Available records: Begin

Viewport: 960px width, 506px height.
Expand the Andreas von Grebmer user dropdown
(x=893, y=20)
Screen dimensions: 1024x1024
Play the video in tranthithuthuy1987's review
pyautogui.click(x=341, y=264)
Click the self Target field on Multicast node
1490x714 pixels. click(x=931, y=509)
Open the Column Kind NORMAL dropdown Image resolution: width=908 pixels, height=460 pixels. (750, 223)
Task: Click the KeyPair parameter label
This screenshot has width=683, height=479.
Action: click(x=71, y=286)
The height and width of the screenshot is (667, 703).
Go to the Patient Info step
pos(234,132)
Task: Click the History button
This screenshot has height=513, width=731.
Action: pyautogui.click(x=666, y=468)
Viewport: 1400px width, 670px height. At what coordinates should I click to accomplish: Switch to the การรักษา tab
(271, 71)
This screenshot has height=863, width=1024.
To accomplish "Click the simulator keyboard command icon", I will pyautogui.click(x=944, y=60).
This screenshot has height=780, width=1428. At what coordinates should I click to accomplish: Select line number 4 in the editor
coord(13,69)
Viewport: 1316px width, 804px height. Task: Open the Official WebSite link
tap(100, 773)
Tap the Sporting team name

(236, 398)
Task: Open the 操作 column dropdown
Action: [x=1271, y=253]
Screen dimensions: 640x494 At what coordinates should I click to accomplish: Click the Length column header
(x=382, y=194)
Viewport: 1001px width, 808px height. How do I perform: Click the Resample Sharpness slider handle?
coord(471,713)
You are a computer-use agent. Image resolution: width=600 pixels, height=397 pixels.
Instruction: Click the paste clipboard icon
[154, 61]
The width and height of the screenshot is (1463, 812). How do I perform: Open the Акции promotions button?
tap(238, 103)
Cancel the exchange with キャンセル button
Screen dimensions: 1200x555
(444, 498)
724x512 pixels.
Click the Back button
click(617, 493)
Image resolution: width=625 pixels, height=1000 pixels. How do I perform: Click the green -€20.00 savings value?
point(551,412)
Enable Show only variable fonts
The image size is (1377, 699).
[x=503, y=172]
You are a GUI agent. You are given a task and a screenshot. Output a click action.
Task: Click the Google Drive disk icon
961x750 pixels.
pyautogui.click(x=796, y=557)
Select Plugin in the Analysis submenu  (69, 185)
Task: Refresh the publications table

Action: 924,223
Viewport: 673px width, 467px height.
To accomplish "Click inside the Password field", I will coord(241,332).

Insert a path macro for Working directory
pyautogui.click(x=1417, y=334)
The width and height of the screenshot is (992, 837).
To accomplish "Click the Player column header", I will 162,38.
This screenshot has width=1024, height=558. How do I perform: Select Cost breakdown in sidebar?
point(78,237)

Available records: End

* Problem requirements:
Going through the data above, count the lines where the string "will" appears, and answer with only that number.

* Exercise output:
3